Objectives: The aim of the present study was to examine the role of genetic and environmental factors in the phenotypic variance of bruxism in a large population-based cohort of young adult twins in Finland.
Methods: The material of the present study derives from the FinnTwin16 cohort study consisting of five birth cohorts of twin pairs born in 1975–1979 who completed a questionnaire (at mean age 24, range 23–27 years) with data on frequency of sleep-related bruxism in 2000–2002. We used quantitative genetic modeling, based on the genetic similarity of monozygotic and dizygotic twins, to estimate the most probable genetic model for bruxism, based on decomposition of phenotypic variance into components: additive genetic effects (A), dominant genetic effects (D), and non-shared environmental effects (E).

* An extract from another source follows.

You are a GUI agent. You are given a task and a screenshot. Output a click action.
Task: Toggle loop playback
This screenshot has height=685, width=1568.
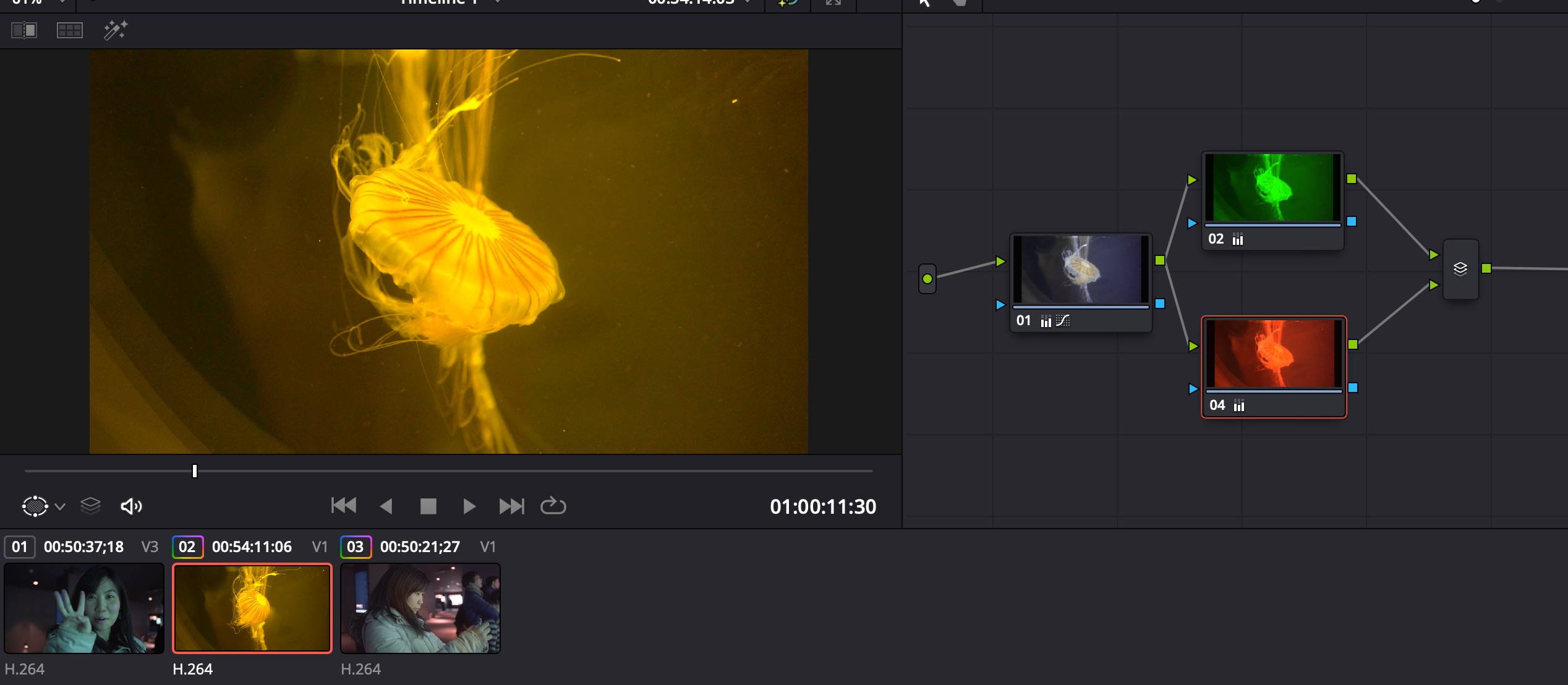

Results: On average, 8.7% experienced bruxism weekly, 23.4% rarely, and 67.9% never, with no significant gender difference (p = .052). The best fitting genetic model for bruxism was the AE-model. Additive genetic effects accounted for 52% (95% CI 0.41–0.62) of the total phenotypic variance. Sex-limitation model revealed no gender differences.
Conclusions: Genetic factors account for a substantial proportion of the phenotypic variation of the liability to sleep-related bruxism, with no gender difference in its genetic architecture.